El doctor Vasallo fue de una generosidad sin límites. Donó a la Municipalidad de Rosario su magnífica residencia de Córdoba 501 para museo. Donó además 100.000 pesos para su mantenimiento y cuidado.
En 1930, Vasallo hizo construir en la localidad de La Cumbre una magnífica residencia veraniega, “El Fuerte”, proyecto del arquitecto Emilio Maisonnave, con aspecto de castillo medieval, y lo donó a esa localidad, pero el oneroso costo de mantenimiento del mismo decidió a la comuna de La Cumbre llevarlo a remate público, en el que fue adquirido por el inmigrante Fritz Mandl, primer marido de Hedy Lamarr.

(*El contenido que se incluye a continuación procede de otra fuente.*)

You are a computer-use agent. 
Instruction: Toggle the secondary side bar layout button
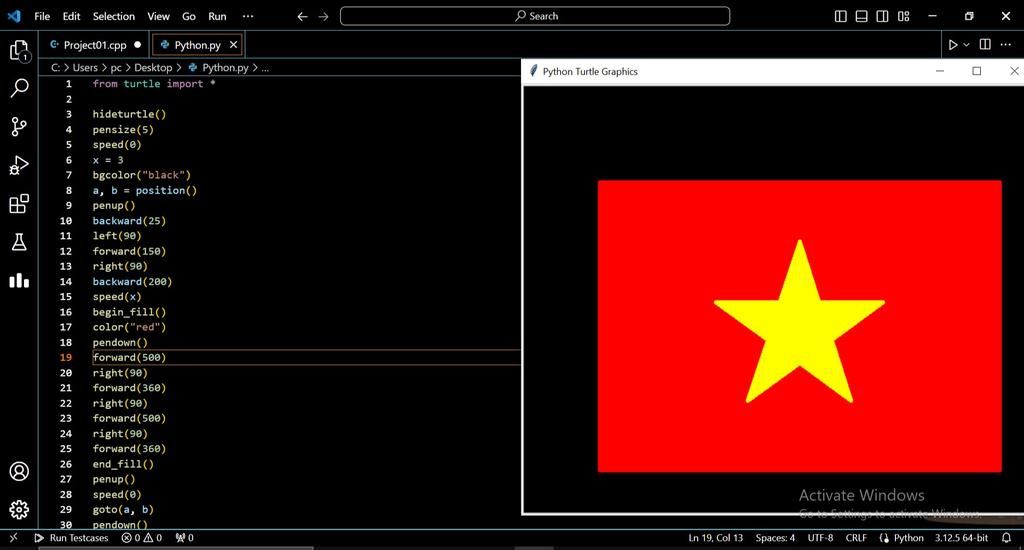click(882, 16)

En su provincia natal donó el campo “El Sauce”, de más de 9.000 hectáreas, a la Sociedad Educacional “La Fraternidad” en Concepción del Uruguay, destinada a los alumnos de escasos recursos y donde él mismo había sido alojado cuando era estudiante. También legó al Hospital de Caridad de Rosario su estancia “La Unión” de 3.726 ha, la estancia “El Atalaya” de 3.000 ha. al Hospital San Antonio de Gualeguay, y otra de 3.000 ha. a la Academia Nacional de Medicina.
Vasallo fue además un destacado coleccionista de arte: toda su colección fue donada junto a su residencia de calle Córdoba para la creación del “Museo Vasallo”.
Sin embargo, esta colección fue subastada por orden y cuenta del Concejo Deliberante de Rosario en diciembre de 1951. Sólo unas pocas piezas quedaron en la casa, y otras fueron llevadas al Museo Histórico Provincial de Rosario “Dr. Julio Marc”.
Bartolomé Vasallo casó con Edelmira Quintana, hija de Bruno Vicente Quintana y Delarmina Rom, y viuda del médico francés Raymond Archambeau-Bisset.
Edelmira fue miembro de la Sociedad de Beneficencia de Rosario, benefactora del Hospital de Caridad y consejera del Consejo de Mujeres de Rosario; falleció un año antes que su marido, el 30 de marzo de 1942. Se caracterizo por poseer un sentido del humor acido, que le hacia comentar de su proyeccion aristocratica, gracias a la fortuna cosechada por su marido. al enviar un presente escribía, "Con el buen gusto de una Quintana y la plata de un Vasallo,"
El matrimonio no tuvo hijos.
Vasallo tuvo actividad literaria y escribió varios poemas.
El doctor Bartolomé Vasallo falleció en Rosario el 6 de febrero de 1943, en la esquina de Buenos Aires y Córdoba, donde fue su lugar de residencia en la ciudad, en la propiedad que donó a la municipalidad, en la que desde el 25 de mayo del 1951 funciona el Consejo Municipal de Rosario, con el nombre de "Palacio Vasallo" Anteriormente el Concejo funcionaba en el “Palacio de los Leones”, en un recinto contiguo al despacho del intendente.
Esta mansión había sido construida en 1911 por el ingeniero Alejo Infante a pedido del doctor Vasallo. Recordemos que en esta mansión se alojaron el presidente Marcelo T. de Alvear y su esposa durante su visita a Rosario en ocasión de los festejos del Segundo Centenario de la ciudad. Asomado a uno de los balcones que dan por calle Córdoba pronunció un saludo a la gente que se había convocado a verlo. Se considera un patrimonio arquitectónico y artístico de la ciudad. Una calle de nuestra ciudad lo recuerda. Por esta donacion se le otorgó un diploma de honor post mortem, en virtud a su trayectoria como médico y filántropo, y por su contribución a la ciudad de Rosario.